Многие из синиор служили моделями для живописцев. Тут были всех родов модели. Когда бывали деньги, они проводили весело время в остерии с мужьями и целой компанией, не было денег — не были скучны и глядели в окно. Теперь улица была тише обыкновенного, потому что некоторые отправились в народную толпу на Корсо. Князь подошел к ветхой двери одного домишка, которая вся была выверчена дырами, так что сам хозяин долго тыкал в них ключем, покамест попадал в настоящую. Уже готов он был взяться за кольцо, как вдруг услышал слова: „Сиор принчипе хочет видеть Пеппе?“ Он поднял голову вверх: из третьего этажа глядела, высунувшись, сьора Тутта.
— Экая крикунья, сказала из супротивного окна сьора Сусанна: — Принчипе, может быть, совсем пришел не с тем, чтоб видеть Пеппе.
— Конечно с тем, чтобы видеть Пеппе, не правда ли, князь? С тем, чтобы видеть Пеппе, не так ли, князь? Чтобы увидеть Пеппе?
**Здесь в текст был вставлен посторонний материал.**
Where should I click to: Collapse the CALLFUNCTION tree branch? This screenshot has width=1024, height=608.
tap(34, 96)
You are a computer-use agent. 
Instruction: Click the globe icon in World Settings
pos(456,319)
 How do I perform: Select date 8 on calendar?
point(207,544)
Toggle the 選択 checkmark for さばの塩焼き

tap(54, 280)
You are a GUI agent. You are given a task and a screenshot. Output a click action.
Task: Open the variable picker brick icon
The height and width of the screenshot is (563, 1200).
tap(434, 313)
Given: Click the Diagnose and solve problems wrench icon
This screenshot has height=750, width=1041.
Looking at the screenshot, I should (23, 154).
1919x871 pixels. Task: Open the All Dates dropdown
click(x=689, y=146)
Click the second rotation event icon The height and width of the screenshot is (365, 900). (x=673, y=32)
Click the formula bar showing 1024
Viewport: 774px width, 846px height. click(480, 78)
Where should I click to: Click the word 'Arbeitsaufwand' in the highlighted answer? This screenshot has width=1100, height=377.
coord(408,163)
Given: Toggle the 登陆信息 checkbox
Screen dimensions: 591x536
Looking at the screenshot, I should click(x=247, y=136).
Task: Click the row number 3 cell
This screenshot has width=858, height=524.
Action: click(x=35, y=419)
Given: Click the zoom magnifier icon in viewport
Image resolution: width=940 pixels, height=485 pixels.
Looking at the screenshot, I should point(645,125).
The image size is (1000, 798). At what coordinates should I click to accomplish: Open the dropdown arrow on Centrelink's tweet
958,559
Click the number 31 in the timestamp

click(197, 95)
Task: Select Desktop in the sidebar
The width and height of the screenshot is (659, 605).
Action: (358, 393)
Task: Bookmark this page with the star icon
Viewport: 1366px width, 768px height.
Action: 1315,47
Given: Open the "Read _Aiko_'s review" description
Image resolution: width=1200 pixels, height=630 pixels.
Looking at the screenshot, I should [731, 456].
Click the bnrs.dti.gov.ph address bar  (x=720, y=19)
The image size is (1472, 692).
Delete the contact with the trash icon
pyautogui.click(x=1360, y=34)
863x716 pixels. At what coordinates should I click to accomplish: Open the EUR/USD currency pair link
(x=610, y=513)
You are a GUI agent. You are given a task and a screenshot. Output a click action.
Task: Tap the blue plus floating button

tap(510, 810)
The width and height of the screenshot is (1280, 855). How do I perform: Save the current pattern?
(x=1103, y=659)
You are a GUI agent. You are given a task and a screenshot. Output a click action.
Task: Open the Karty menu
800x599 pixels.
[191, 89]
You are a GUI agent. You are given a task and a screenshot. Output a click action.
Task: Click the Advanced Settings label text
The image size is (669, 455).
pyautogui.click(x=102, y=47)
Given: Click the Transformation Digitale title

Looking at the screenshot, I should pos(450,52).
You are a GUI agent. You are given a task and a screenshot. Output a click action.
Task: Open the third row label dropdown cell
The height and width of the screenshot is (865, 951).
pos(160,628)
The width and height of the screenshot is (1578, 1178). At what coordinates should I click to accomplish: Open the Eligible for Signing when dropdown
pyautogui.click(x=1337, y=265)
— Какой Пеппе, какой Пеппе! продолжала с жестом обеими руками сьора Сусанна. — Князь стал бы думать теперь о Пеппе! Теперь время карнавала, князь поедет вместе с своей куджиной, маркезой Монтелли, поедет с друзьями в карете бросать цветы, поедет за город far allegria. Какой Пеппе! Какой Пеппе!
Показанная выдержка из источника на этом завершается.